Eğitim düzeyi de tampon görevi görüyor. Sırasında Yüksek öğrenimi veya üniversite eğitimini tamamlayanların yalnızca %4,4'ü ciddi rahatsızlık yaşıyorOrtaokulu bitirmemiş olanlar arasında bu oran %12'ye çıkmaktadır. Rapor bunu istihdama ve gelire erişimdeki farklılıklara bağlıyor.
İş güvensizliği arttıkça psikolojik rahatsızlık da artıyor. Kayıtlı işlerde çalışanlar arasında şiddetli rahatsızlık %4,4'ü etkiliyor; kayıtlı olmayanlarda ise %9,7. Eksik istihdamda da benzer bir durum yaşanıyor: Haftada 35 saatten az çalışan ve daha fazla çalışmak isteyenler arasında rahatsızlık %41'e ulaşırken, tam zamanlı çalışanlarda bu oran %25'e ulaşıyor.
Eşitsizliğin Şehir içinde de bir haritası var. Güney bölgesi en yüksek huzursuzluk seviyelerini (%35,7) kaydediyor ve şiddetli rahatsızlık oranını iki katına çıkarır. Daha varlıklı olan kuzey bölgesi en düşük düzeyde rahatsızlığı (%21) kaydediyor.

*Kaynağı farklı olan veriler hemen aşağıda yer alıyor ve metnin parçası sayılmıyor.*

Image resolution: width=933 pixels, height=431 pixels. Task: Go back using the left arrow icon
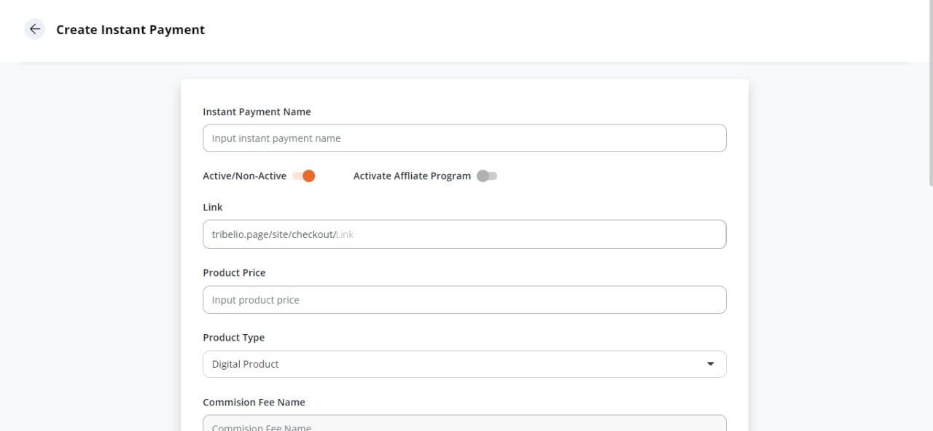click(35, 29)
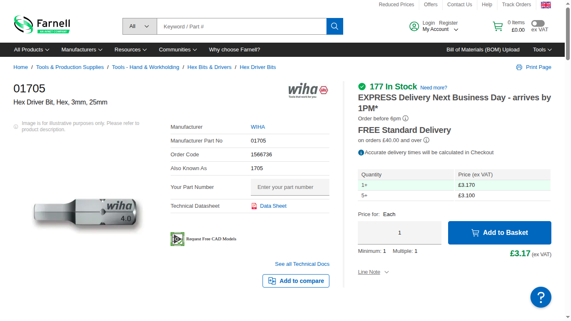Click the Add to Basket button
571x321 pixels.
tap(500, 233)
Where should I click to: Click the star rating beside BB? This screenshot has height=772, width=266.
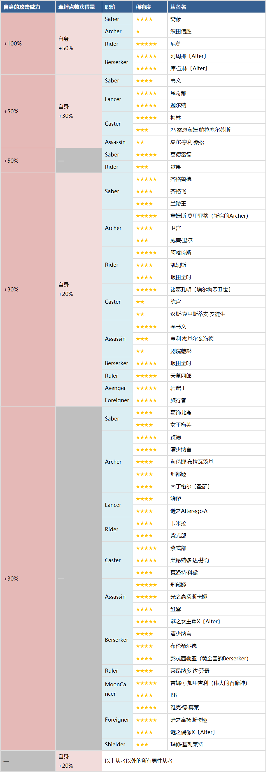144,695
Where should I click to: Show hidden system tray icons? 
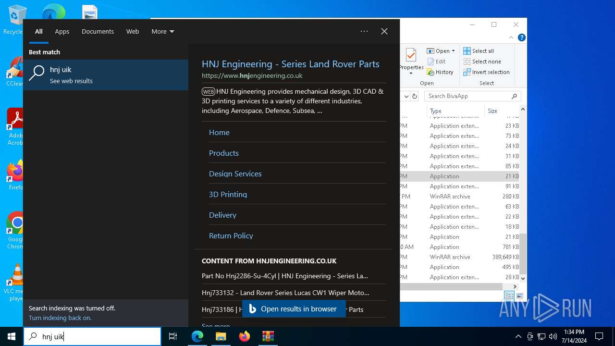[518, 336]
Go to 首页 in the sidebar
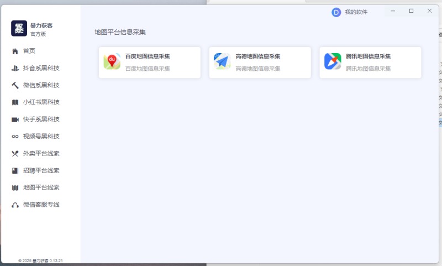This screenshot has height=266, width=442. [29, 51]
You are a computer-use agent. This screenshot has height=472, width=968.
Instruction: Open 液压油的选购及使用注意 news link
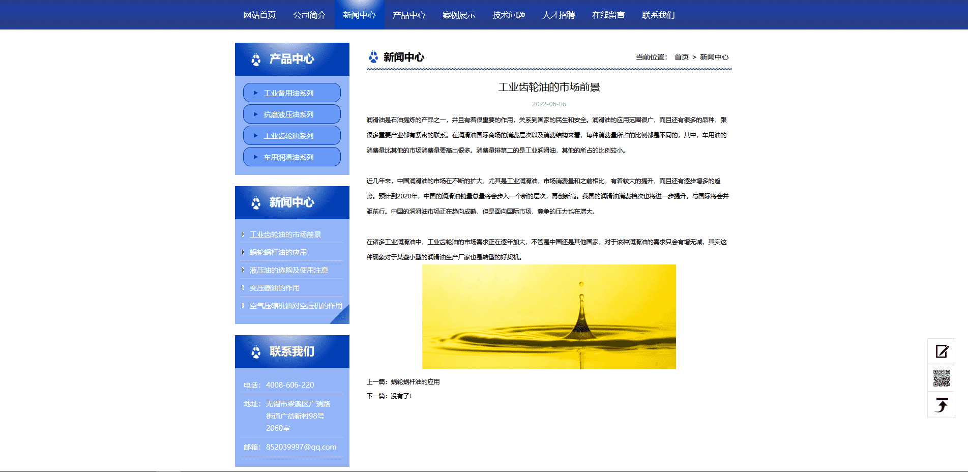point(288,270)
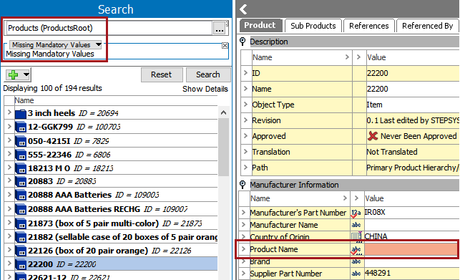460x280 pixels.
Task: Click the pin icon beside Description
Action: pyautogui.click(x=243, y=42)
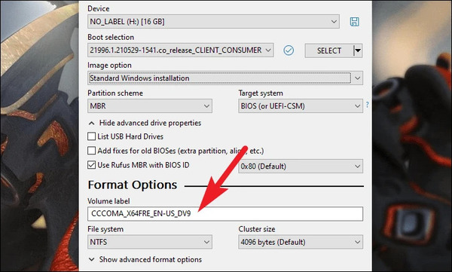Image resolution: width=452 pixels, height=272 pixels.
Task: Open the SELECT button split arrow
Action: coord(358,50)
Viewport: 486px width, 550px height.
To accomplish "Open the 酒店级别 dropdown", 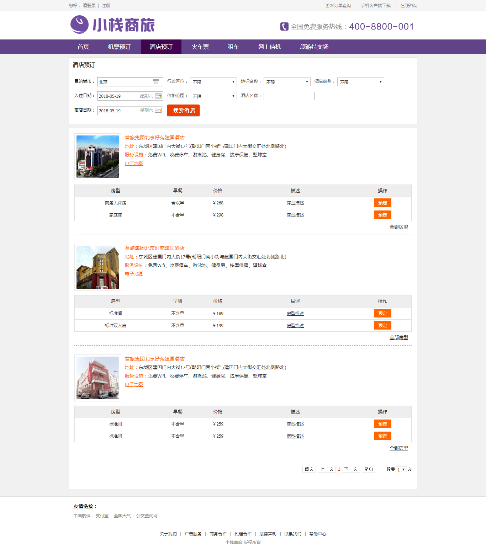I will 360,82.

Tek ebeveynli haneler daha büyük bir etki gösteriyor: Tek başına çocuk yetiştiren kişilerin %41'i (çoğunlukla kadınlar) bir düzeyde psikolojik sıkıntı yaşarken, tam bir evlilik çekirdeğine sahip evlerde bu oran %27'dir.

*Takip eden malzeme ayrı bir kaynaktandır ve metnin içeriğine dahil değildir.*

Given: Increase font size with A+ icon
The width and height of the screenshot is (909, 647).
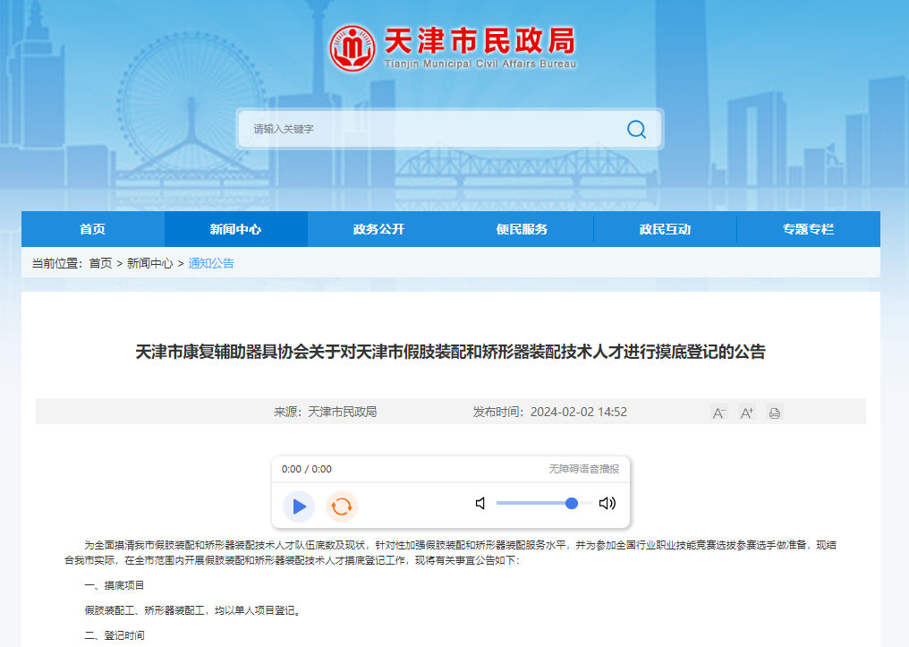Looking at the screenshot, I should click(746, 413).
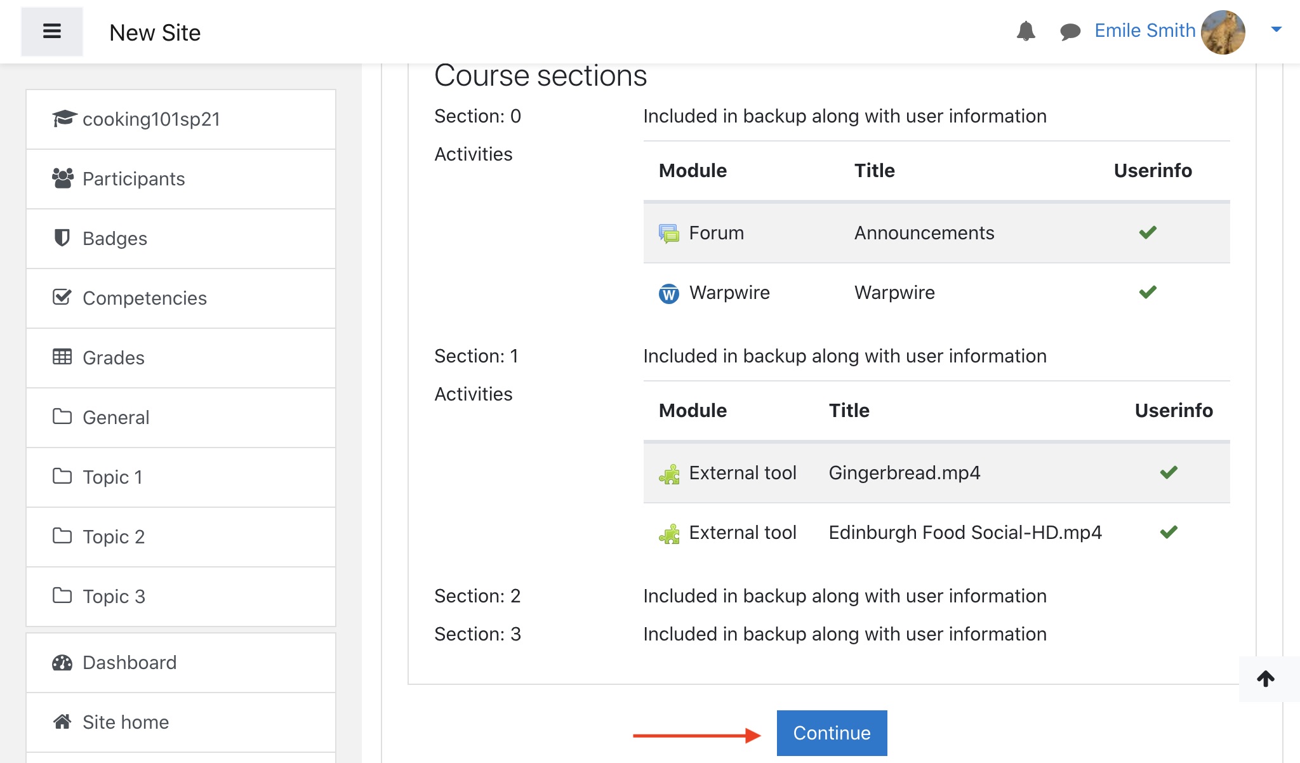Click the Announcements userinfo checkmark
This screenshot has height=763, width=1300.
tap(1148, 232)
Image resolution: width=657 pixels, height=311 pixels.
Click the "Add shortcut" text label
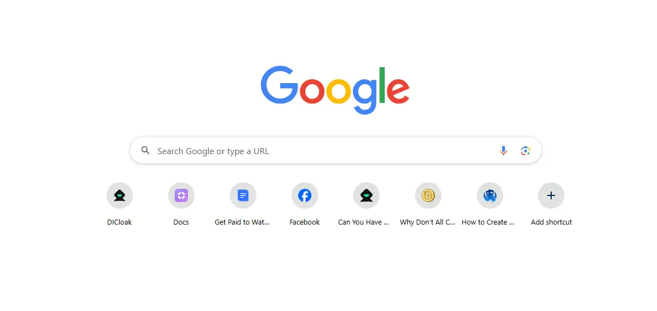[x=551, y=222]
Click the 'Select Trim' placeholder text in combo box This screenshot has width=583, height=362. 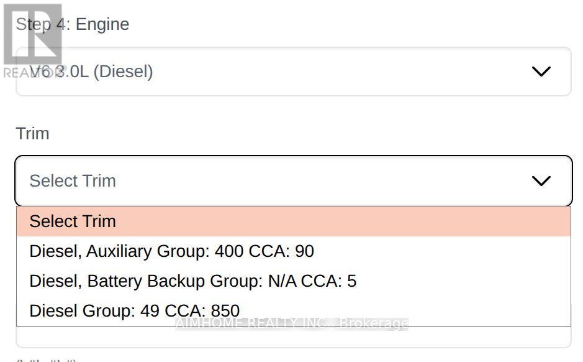[x=73, y=181]
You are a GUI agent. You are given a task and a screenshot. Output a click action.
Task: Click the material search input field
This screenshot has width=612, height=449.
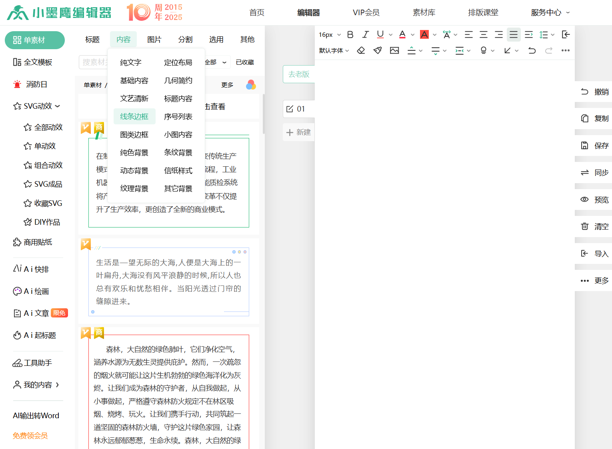point(94,62)
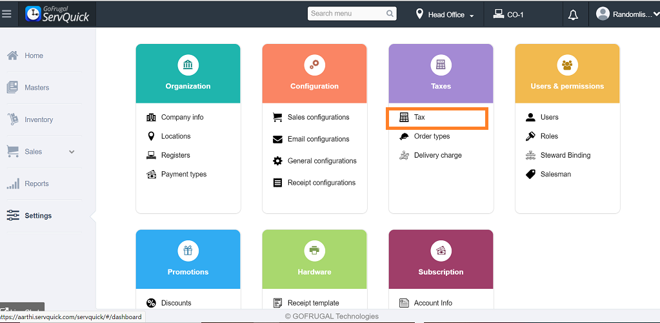Open the Tax settings link
This screenshot has width=660, height=323.
[419, 118]
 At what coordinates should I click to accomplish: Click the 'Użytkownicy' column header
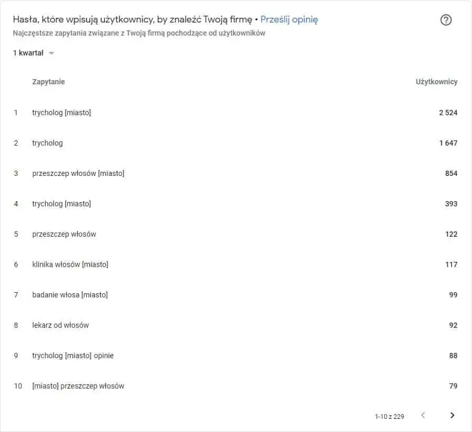tap(436, 82)
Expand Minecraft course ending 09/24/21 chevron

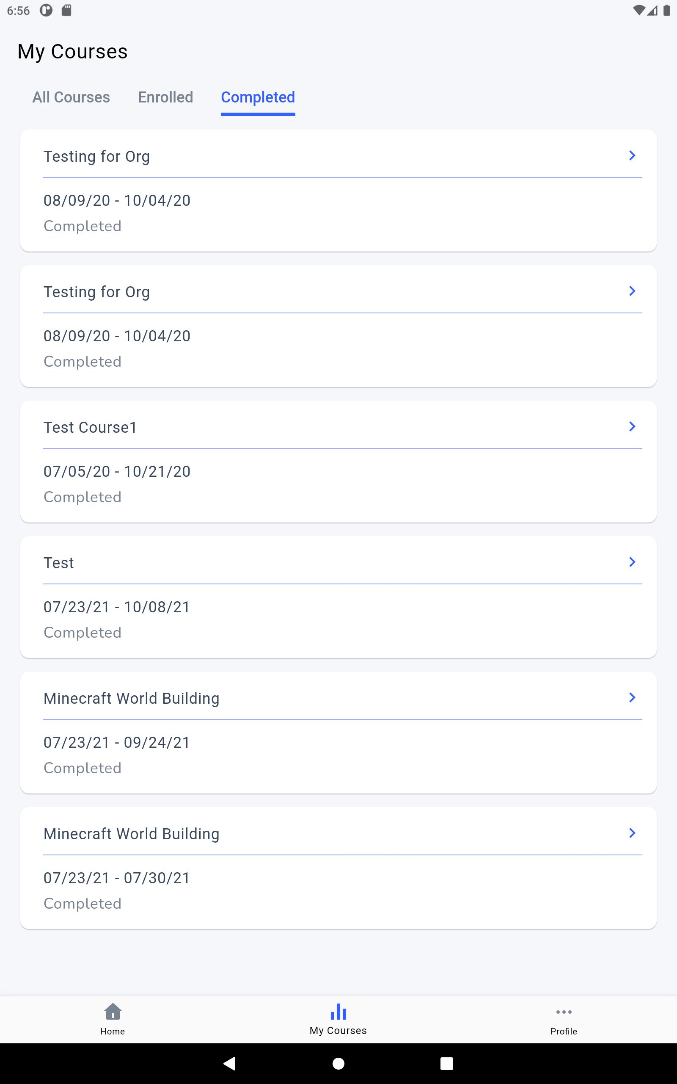(x=632, y=697)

Rapora göre bakım sorumlulukları, ekonomik zorluklar ve destek ağlarının eksikliği bu farkın ardındaki temel faktörler.
Duygusal rahatsızlık ve hastalık
Psikolojik rahatsızlık ile sağlık durumu arasındaki ilişkiye bakıldığında bağlantı doğrudandır. Kronik hastalıkları veya önemli sağlık sorunları olduğunu bildirenlerin %61'inde anksiyete veya depresyon belirtileri görülüyor. Diğer uçta ise fiziksel sorun bildirmeyenler arasında rahatsızlık hissi %22'ye düşüyor.

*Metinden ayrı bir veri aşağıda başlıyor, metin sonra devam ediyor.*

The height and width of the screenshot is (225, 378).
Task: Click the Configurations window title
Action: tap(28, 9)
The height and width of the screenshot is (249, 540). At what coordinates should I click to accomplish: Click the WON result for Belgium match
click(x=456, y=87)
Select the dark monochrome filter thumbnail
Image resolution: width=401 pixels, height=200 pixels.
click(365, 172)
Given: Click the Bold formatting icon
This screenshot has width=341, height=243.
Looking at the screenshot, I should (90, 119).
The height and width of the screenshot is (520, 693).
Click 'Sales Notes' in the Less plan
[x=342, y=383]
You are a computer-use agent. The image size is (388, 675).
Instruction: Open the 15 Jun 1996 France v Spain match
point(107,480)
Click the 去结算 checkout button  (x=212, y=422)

Raporda ayrıca psikolojik sıkıntı ile sorunlu içki içme arasındaki bağlantılar da araştırılıyor. Alkol, esrar veya kokain tüketme riski taşıyan kişilerde ortalamanın çok üzerinde kaygı ve depresyon düzeyleri görülüyor. durumunda uyarıcı vermekÖrneğin, şiddetli rahatsızlık %46'ya ulaşır Yüksek riskli tüketiciler arasında bu oran risk altında olmayanlarda %6'dır.
Aynı şey dijital tüketim ve çevrimiçi bahisler için de geçerli. 18-29 yaş arası gençler arasında Günde altı saatten fazla cep telefonuüçüncüsü bir tür psikolojik rahatsızlık sunar. Çevrimiçi bahislerde yüksek risk taşıyan oyuncuların %30'u ciddi rahatsızlık yaşıyor. Raporun ifadesiyle, “Bağımlılık yapıcı riskli davranışlara maruz kalma arttıkça kaygı ve depresyonun varlığı da artıyor.”
Genel düzeyde, sonuçlar psikolojik sıkıntının izole bir olgu olmadığını, cinsiyet, gelir, iş ve sağlığa erişim gibi çoklu eşitsizliklerin bir yansıması olduğunu göstermektedir. Metinde “Akıl sağlığı farklı nüfus gruplarında eşit olmayan şekilde etkileniyor” ifadesi yer alıyor.
Algılanan sağlık durumundaki eksiklik ise ciddi veya kronik hastalıkları olduğunu söyleyen nüfusun %8,7'sine ulaşıyor. Buna 'bazı sağlık sorunları olanlar' da eklenirse toplam yüzde 26,3'e çıkıyor. Arjantin Sosyal Borç Gözlemevi'ne göre ülkede eşdeğer rakam 2024'te %13,9'du.